I recently heard a presenter say that Freud’s idea of the conscious and unconscious was ridiculous. “After all”, she said, “if we reflect to the patient, unconscious material will rise.” An audience member reminded her that Freud accounted for that through his idea of the preconscious, aspects of the unconscious that could come into awareness with the therapist’s help. She replied, “I haven’t read Freud.”
It’s fine to disagree with any theorist. After all, that’s the essence of scientific thinking. But if we disagree with someone, we should at least have read his work. That is the essence of learning and teaching: recognizing knowledge as gift and dialogue.
Goethe said that if we wish to surpass our forebears, master their knowledge first. Knowledge is a gift, hard earned by those before us, so we can stand on their shoulders. We receive the love of thinkers and writers through their books, as they reach out to help us across the ages.
How do we earn a place in this classroom of knowledge? First, by recognizing that we didn’t create this field of study or its concepts. Great thinkers from Aristotle to Freud created the concepts. They placed the desks here for us to sit in. They sacrificed years of their lives so we could have this knowledge. Now it is our responsibility to study their work to become members of a scientific community. They paid the price of going down dead ends and suffering, so we could avoid their mistakes and make our own in this perennial quest to heal the soul.
When we disagree without reading someone’s work we refuse to engage in the dialogue out of which all our knowledge and learning arises. We refuse the love offered us, their gift. We isolate ourselves from the community of the ages.
A colleague claims she had no mentors. But this is not true. In fact, she gained enormously by training with some brilliant therapists. Why this urge to claim that we gave birth to ourselves? Why deny our fundamental dependency on our supervisors and teachers and their supervisors and teachers? I know what I do only because I was blessed by learning from great teachers and supervisors. Whether I have added anything to what they gave me is for others to say. I only hope I have been able to pass on some of their wisdom, continuing this intergenerational transmission of culture known as teaching psychotherapy.

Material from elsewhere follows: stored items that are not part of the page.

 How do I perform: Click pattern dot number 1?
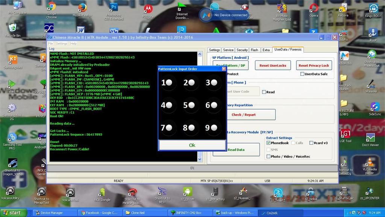pyautogui.click(x=169, y=83)
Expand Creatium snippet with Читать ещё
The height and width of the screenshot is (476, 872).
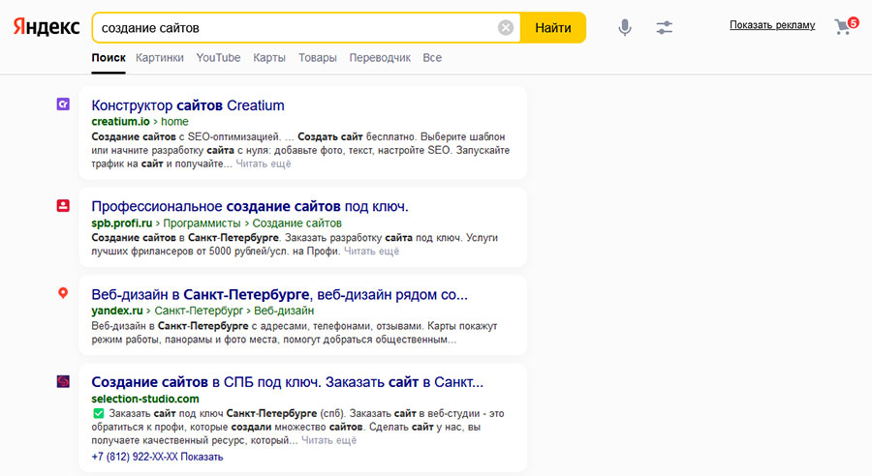(x=265, y=164)
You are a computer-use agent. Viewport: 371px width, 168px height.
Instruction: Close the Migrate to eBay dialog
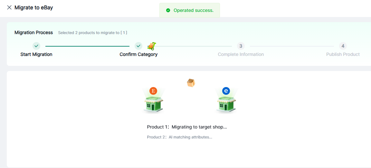9,7
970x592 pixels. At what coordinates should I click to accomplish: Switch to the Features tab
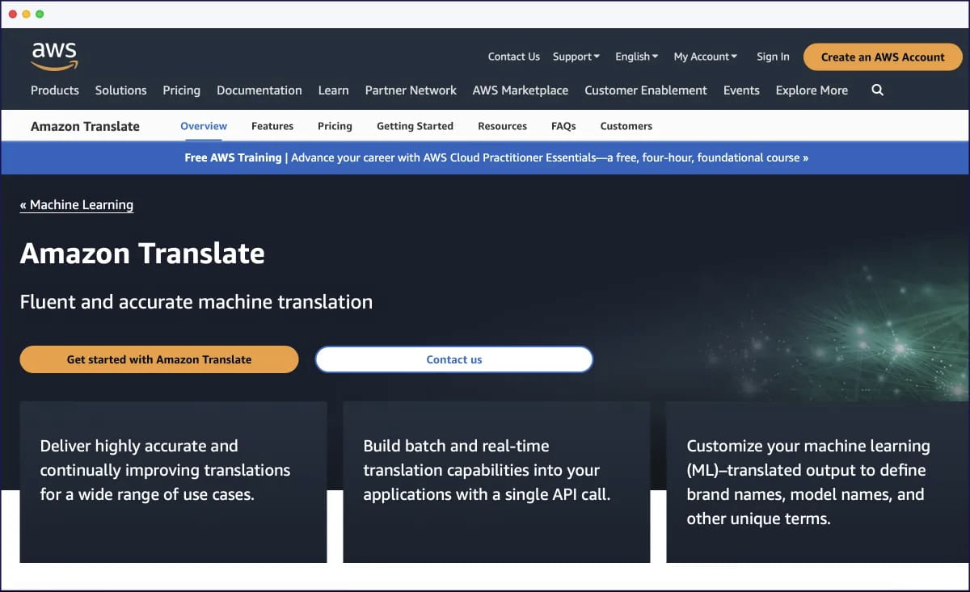pyautogui.click(x=272, y=126)
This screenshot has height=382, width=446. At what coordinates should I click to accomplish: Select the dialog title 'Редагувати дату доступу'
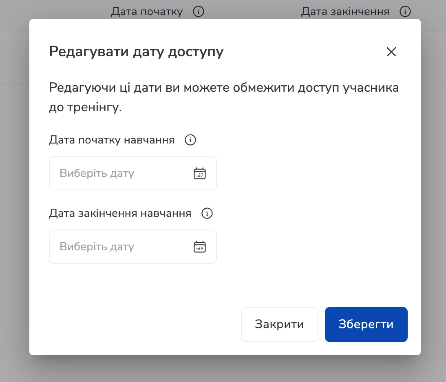(136, 52)
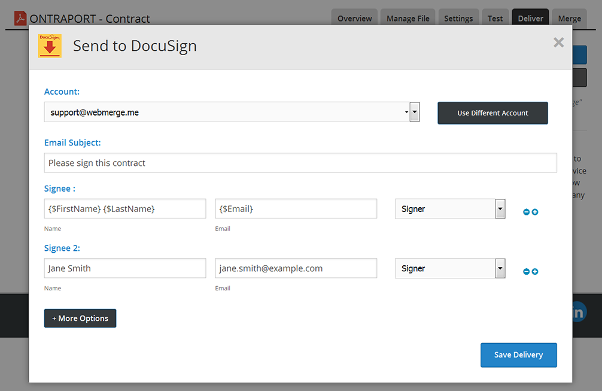The width and height of the screenshot is (602, 391).
Task: Open first Signee role dropdown
Action: (449, 209)
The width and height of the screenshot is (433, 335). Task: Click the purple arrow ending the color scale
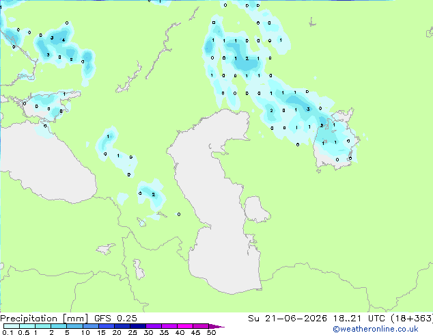point(217,326)
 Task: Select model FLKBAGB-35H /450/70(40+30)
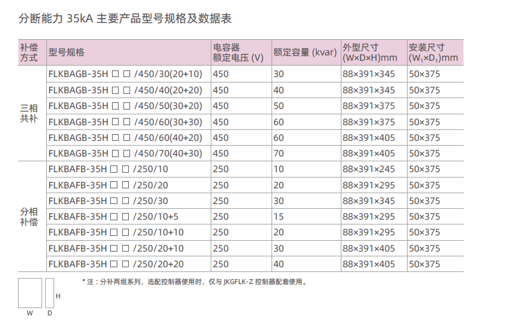[125, 153]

To learn is to receive a gift from a teacher, which in turn she received from those before her. We own nothing. Knowledge is merely on loan. It dies if we do not pass it on. It lives when we do.
For knowledge is not merely a thing, but the act of sharing, giving, and receiving. We are all givers and receivers, learners and teachers. As teachers we are not slaves of any particular model or cult. Models and cults are merely temporary encampments along a caravan that will go on for millennia. Instead of slaves to some theory or guru, we are servants of the truth.

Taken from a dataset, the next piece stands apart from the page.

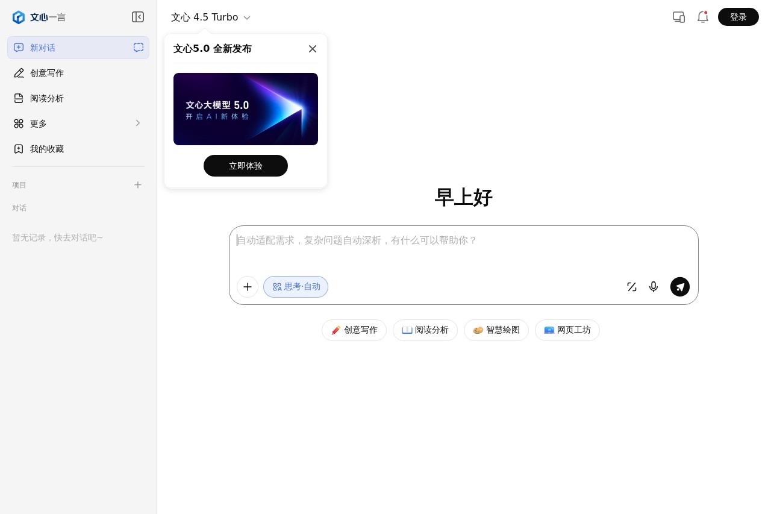Open the 网页工坊 suggestion chip
This screenshot has width=771, height=514.
(567, 330)
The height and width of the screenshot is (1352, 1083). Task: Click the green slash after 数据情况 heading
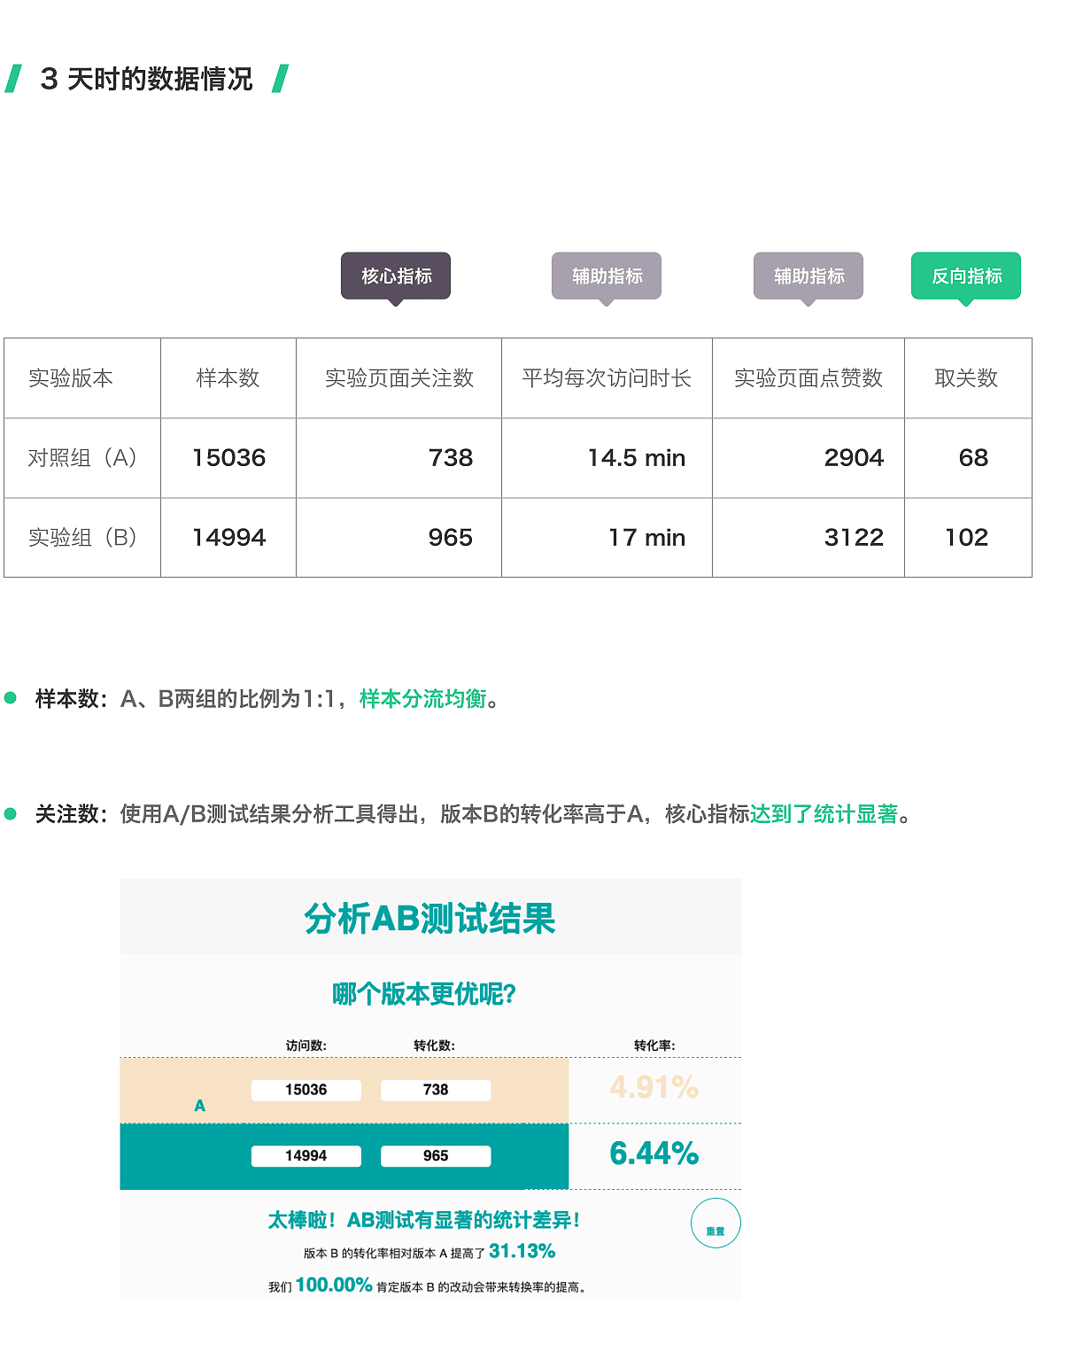pyautogui.click(x=280, y=78)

Learning connects us to a vast community around the world and through the ages. Teaching allows to be the bridge between the past and the future generations who will surpass us….if we help them. That is our task as teachers.
Pass this knowledge on. Surpass us. For in surpassing us, you will honor our gift to you, fulfilling the hopes of those who came before. We can take you this far. Now you must go further on this caravan to places we cannot see.